For my money, Bobby Jordan was the best bridge raconteur of his day. I can remember countless times after a session at an ‘away tournament’ when we would retire to someone’s room for snacks and drinks while Bobby would willingly hold the audience captive for hours — recanting one titillating story after another. Sometimes it was three a.m. before we found ourselves wandering back to our rooms — still laughing! His repertoire seemed endless!
Here is one of my favorites ….
Bobby (a fun-loving prankster at heart with a charming personality and enormous sense of humor) was playing in some innocuous Friday evening one session event at a local tournament. His first opponents were a rather ordinary looking couple but as they approached the table it was apparent the wife was noticeably nervous probably because of her counterpart’s aggressive mannerisms and ferocious demeanor. Bobby’s suspicions were confirmed on the first hand when the woman, faced with a difficult bidding decision, guessed wrong and her judgment resulted in a zero. The husband’s condemnation of her bidding was relentless as he continued to scream, “All the way down from York, Pennsylvania, we discussed this sequence …” and the tirade never abated.

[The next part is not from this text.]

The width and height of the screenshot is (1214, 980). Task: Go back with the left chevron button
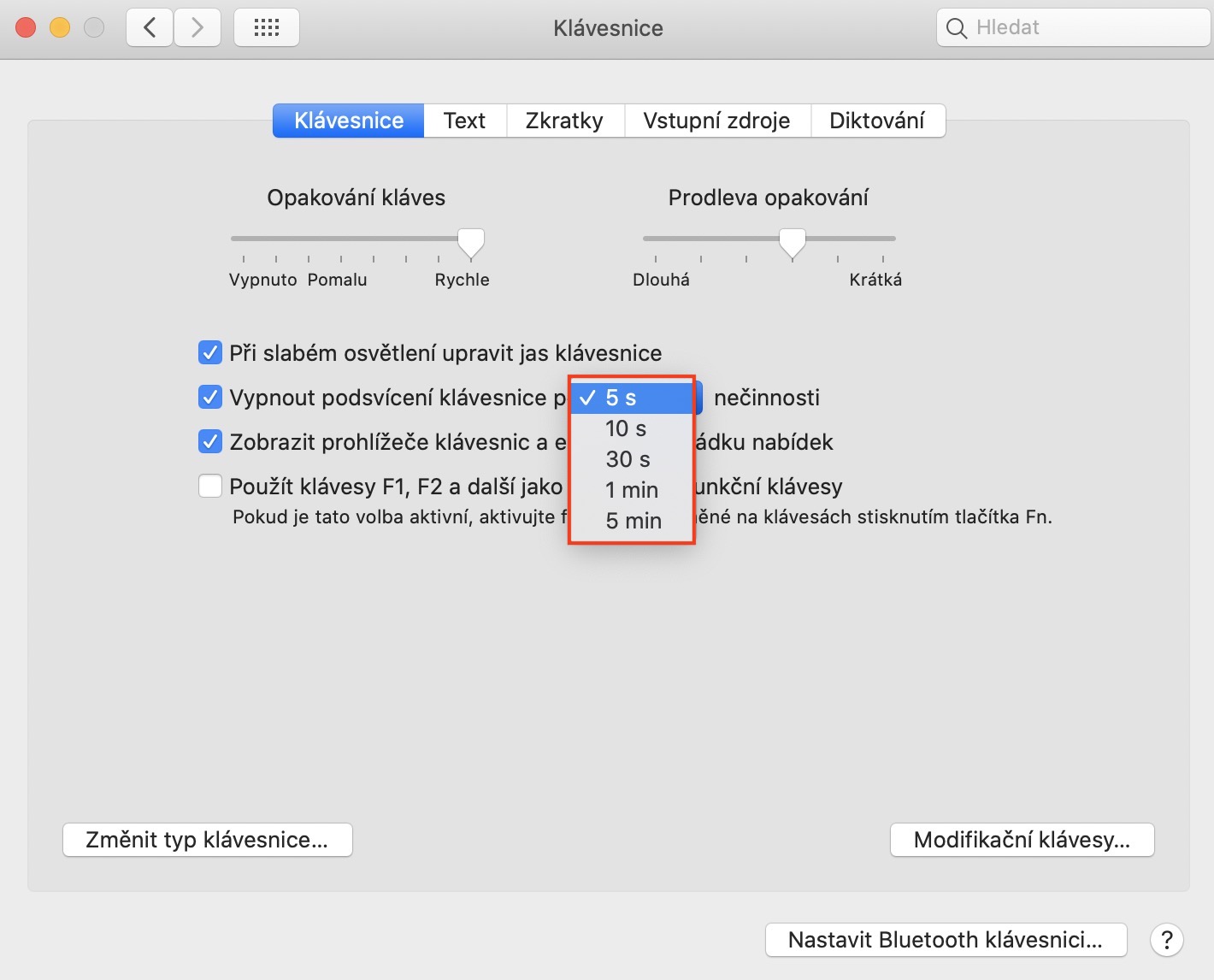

When the round was finished (while the irate husband was still chewing out his wife), Bobby devilishly placed the same board on top (reversing directions so they had each other’s hands for the second go-round) and goaded the distracted pair into thinking they had not completed the round. As suspected, the auction was identical and soon as the embarrassed husband realized what Bobby had done, he jumped from his chair and made a bee-line for the restroom. However, Bobby who was a firm believer in tit-for-tat, followed the man and conveniently stationed himself at the adjacent urinal, reminding his red-faced opponent of his earlier refrain … “All the way down from York, Pennsylvania ……!” It has to be over forty years since I first heard the story — but I can envision Bobby’s grin and his chuckling words still echo in my ears!